An Adversarial Quagmire – The Continued Inability of the Queensland Criminal Justice System to Cater for Indigenous Witnesses and Complainants

by Nigel Stobbs

Introduction

In the recent case of R v Watt [1] (‘Watt’) the President of the Queensland Court of Appeal said that

[t]he application of the Rule of Law in Queensland depends not only on the right of an accused person to a fair trial according to law but also on victims of alleged crimes having a genuine opportunity to make a complaint and to give evidence about it.[2]

The President went on to add that there is a strong obligation to do ‘everything practicable’ to ensure that Indigenous complainants who do not speak English have this basic access. Despite this welcome reaffirmation by the President that the Rule of Law applies equally to Indigenous Australians, the release of a number of reports and the enactment of a number of legislative safeguards in relation to Indigenous witnesses, the reality seems to be that little of substance has been done to address the systemic biases which confront Indigenous complainants and witnesses for whom English is not the primary language. Certainly, the 18-year-old Aboriginal woman who was the complainant in Watt, who had reported multiple violent rapes over a 14-hour period, may well dispute that any purported reconciling of linguistic and cultural differences provided her any real means of redress when the Court of Appeal overturned the convictions against her alleged attacker on the grounds that her testimony, given through an interpreter, was ‘unreliable’.

An Adversarial Quagmire

In terms of the respective versions of events of the complainant and accused in Watt, and of the evidence to be considered by the jury, this ought to have been a relatively straightforward trial. But due to confusion over the statements of the complainant while under oath, which seem to be a paradigm example of cross-cultural communication problems, the trial appears to have been grossly unfair to both the accused and (especially) the complainant.

The complainant in this case gave evidence[3] that she was forced to have sex with the defendant three times on the evening of 20 July 2005 and then again on the morning of 21 July 2005. The defendant had been charged with three counts of rape and one count of deprivation of liberty for detaining the complainant against her will over this period. The defendant’s version of events was that he had heard on 20 July that his sister had died and, realising that he would be unable to attend her funeral, spent the day at the pub. He said he met the complainant (a former girlfriend) on the road while walking home and that she had consented to staying with him at his sister’s house and to having sex.
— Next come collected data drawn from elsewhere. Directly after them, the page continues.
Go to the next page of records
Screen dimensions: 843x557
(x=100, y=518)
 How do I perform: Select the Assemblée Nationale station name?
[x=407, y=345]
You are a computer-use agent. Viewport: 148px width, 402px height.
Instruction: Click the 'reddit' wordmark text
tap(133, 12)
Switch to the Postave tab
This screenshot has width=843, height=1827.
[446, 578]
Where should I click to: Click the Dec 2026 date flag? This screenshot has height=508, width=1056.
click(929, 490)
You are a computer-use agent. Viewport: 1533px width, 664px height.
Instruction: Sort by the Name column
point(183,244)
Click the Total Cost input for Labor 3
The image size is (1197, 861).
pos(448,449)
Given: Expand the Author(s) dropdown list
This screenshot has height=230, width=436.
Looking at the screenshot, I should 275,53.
The complainant’s version of events was very different and ‘internally inconsistent’ due (the Court of Appeal suspects)[4] to language and cultural barriers posed by the adversarial nature of the trial process.

At trial, the defendant was to answer four charges:

Count 1: Rape - which was alleged to have taken place at a Telstra communications tower.

Count 2: Rape - which was alleged to have taken place in the grounds of a local school.

Count 3: Rape - which was alleged to have taken place at the defendant’s sister’s house in the morning.

Count 4: Deprivation of liberty - from the time that the complainant was first apprehended by the defendant up until the time she was found by police.

The complainant’s language was Wik Mungkan and she did not speak English. She also had a hearing impediment. An interpreter (who had qualifications in linguistics) was provided for the complainant in giving her evidence. The trial and appeal judges noted that the National Accreditation Authority for Translators and Interpreters (‘NAATI’) has not been able to accredit any Wik Mungkan interpreters to the level normally expected of court interpreters.[5] According to the defendant’s barrister in the trial, the complainant was at a further linguistic disadvantage due to the fact that the version of Wik Mungkan the interpreter speaks is ‘richer’ than that used by the younger generation of Wik Mungkan speakers (including the complainant) who tend to supplement their speech with English words and phrases.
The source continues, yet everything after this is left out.